- _Problem to work on_
Only the lines that include "logo" should be copied from the data below.

- _Materials provided_
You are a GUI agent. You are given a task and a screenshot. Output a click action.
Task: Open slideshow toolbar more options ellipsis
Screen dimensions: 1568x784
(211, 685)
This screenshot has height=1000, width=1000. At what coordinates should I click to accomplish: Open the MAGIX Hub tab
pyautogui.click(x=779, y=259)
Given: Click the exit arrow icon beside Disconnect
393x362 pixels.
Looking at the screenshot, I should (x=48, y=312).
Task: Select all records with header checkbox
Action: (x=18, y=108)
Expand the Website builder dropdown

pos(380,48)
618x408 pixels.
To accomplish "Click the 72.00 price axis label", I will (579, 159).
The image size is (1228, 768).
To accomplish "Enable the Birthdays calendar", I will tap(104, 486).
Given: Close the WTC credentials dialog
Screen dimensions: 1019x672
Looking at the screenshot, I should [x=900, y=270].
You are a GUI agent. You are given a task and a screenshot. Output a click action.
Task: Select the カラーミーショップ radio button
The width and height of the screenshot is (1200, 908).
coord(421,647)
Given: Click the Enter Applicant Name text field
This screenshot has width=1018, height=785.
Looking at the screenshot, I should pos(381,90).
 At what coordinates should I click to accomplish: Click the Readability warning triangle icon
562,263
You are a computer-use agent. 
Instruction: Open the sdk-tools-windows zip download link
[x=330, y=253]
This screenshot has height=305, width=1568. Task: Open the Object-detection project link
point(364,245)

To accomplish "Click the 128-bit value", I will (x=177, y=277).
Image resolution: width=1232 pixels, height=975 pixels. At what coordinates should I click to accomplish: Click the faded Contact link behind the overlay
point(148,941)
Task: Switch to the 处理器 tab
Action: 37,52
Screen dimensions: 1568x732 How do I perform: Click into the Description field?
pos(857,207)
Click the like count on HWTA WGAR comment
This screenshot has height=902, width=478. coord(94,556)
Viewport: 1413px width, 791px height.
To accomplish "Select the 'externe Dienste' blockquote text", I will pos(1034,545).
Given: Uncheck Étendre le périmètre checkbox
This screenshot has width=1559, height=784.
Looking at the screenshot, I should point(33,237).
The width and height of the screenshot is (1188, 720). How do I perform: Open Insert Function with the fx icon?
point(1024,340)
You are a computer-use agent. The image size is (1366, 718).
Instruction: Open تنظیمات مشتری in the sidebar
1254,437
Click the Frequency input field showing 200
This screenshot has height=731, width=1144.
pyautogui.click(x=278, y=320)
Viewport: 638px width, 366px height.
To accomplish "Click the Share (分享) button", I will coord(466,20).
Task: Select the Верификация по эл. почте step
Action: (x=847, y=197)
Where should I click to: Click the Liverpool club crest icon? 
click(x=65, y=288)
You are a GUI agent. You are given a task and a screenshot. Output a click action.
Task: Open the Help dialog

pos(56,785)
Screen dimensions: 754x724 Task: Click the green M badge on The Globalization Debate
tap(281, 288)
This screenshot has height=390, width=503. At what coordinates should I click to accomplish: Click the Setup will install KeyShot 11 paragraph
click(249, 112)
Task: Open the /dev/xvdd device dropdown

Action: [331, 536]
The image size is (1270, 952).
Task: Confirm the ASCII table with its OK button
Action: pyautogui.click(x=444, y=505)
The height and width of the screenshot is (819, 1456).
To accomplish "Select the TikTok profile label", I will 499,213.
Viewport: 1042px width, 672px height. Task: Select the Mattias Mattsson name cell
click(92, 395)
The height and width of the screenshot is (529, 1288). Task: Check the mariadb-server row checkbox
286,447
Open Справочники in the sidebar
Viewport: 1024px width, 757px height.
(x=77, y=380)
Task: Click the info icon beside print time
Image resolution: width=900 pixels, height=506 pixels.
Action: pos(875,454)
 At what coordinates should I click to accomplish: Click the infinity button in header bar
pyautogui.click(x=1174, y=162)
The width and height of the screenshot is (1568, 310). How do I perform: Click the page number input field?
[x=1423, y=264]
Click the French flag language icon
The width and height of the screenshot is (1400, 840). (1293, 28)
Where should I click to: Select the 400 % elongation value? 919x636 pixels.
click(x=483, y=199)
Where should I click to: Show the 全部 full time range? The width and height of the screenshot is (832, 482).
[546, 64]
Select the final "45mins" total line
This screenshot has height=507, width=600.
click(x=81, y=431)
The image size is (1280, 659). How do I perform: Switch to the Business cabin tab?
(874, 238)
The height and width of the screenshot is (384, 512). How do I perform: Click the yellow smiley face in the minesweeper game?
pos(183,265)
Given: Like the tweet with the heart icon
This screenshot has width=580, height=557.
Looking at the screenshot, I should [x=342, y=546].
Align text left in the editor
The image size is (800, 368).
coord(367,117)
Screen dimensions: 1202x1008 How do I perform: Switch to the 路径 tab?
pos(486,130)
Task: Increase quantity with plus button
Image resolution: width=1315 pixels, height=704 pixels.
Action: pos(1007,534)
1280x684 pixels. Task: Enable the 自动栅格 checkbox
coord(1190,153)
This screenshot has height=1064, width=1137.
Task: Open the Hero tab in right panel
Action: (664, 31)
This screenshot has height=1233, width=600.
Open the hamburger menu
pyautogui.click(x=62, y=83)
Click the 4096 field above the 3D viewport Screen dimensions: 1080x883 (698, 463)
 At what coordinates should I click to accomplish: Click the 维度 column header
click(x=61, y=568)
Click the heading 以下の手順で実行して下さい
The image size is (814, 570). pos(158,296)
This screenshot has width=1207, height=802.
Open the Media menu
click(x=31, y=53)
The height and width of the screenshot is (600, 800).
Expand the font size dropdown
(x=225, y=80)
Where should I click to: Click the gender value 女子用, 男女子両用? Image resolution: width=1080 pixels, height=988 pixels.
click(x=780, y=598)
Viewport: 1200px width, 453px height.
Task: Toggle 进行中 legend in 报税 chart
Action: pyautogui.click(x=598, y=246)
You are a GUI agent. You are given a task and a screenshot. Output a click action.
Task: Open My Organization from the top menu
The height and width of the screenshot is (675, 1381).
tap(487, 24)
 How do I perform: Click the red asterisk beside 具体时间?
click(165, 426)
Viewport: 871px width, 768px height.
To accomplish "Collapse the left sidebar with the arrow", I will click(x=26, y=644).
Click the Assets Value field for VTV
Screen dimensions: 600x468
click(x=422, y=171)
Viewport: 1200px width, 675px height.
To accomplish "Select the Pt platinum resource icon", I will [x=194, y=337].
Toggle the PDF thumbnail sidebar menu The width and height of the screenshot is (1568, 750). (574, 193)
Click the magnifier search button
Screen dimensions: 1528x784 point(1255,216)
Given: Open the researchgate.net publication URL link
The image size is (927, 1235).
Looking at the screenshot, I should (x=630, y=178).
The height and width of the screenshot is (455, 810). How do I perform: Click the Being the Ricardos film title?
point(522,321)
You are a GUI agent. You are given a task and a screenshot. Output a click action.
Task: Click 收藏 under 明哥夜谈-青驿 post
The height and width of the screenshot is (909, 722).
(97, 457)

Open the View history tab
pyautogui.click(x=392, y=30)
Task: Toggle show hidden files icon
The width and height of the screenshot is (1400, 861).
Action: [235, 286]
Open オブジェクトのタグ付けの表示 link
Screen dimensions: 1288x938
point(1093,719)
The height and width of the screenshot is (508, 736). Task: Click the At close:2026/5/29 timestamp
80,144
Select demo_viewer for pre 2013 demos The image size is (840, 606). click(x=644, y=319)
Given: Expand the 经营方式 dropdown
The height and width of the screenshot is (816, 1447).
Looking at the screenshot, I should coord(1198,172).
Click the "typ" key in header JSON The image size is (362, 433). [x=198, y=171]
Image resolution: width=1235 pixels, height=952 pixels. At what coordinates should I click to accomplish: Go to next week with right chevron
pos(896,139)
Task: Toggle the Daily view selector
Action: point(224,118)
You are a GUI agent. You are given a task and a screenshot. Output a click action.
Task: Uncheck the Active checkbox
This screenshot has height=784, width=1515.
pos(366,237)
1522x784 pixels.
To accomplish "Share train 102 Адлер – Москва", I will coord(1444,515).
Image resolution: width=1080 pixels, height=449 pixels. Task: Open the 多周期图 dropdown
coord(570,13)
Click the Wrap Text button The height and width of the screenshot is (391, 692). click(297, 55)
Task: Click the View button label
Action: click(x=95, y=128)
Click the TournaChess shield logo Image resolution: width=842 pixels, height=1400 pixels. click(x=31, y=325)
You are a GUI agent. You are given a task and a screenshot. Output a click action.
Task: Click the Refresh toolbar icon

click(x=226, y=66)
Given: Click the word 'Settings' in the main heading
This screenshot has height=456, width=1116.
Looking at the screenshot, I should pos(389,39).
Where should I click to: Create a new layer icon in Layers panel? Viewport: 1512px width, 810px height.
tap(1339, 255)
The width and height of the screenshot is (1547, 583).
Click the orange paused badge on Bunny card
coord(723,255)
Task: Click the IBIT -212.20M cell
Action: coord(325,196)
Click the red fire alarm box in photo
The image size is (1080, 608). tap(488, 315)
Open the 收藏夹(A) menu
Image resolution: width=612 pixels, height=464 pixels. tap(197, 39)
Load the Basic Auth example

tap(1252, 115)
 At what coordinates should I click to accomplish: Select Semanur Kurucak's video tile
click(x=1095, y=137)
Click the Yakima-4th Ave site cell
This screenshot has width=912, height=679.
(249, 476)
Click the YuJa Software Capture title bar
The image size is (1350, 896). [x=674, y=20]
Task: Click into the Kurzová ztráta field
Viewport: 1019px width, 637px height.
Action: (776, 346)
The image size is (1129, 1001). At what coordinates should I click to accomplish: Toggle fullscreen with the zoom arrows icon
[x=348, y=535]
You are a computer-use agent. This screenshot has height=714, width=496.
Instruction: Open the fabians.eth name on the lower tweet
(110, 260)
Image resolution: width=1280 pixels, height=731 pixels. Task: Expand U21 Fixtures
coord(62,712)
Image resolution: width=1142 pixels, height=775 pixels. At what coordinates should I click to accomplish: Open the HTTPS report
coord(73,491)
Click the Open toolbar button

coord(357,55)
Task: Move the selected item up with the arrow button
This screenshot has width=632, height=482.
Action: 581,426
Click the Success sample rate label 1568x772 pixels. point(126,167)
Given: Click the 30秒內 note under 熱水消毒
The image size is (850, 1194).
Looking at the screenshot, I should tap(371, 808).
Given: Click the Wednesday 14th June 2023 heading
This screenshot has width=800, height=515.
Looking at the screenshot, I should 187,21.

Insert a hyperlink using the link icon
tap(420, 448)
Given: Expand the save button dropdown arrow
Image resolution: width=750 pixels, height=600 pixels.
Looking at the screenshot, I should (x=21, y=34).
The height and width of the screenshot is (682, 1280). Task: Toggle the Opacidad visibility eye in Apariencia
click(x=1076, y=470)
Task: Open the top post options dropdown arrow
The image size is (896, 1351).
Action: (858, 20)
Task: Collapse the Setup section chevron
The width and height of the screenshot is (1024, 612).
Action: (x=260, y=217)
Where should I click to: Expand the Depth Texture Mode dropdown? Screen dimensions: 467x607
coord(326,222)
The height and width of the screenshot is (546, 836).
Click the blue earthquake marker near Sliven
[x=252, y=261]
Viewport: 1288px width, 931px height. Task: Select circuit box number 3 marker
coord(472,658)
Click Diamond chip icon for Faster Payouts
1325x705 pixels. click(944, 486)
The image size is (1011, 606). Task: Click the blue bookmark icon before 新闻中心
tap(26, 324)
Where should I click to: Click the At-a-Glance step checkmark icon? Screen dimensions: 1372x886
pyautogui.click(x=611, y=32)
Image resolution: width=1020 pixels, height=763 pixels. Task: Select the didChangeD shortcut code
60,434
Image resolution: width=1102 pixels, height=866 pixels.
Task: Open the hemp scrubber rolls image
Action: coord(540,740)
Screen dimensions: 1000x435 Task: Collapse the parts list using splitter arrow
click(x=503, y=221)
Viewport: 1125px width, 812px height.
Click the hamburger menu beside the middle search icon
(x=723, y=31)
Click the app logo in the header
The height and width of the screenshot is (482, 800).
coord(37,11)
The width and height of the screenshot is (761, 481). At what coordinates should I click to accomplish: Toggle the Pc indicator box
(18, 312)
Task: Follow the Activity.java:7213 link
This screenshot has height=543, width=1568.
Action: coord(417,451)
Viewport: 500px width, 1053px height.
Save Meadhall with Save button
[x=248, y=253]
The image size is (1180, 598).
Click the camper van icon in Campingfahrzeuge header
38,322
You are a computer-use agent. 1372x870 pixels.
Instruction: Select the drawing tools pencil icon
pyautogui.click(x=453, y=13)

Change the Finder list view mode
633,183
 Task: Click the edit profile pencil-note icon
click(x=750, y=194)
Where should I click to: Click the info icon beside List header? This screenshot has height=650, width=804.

- _Solution to this exercise_
Click the TournaChess shield logo Image resolution: width=842 pixels, height=1400 pixels. click(x=31, y=325)
Click the app logo in the header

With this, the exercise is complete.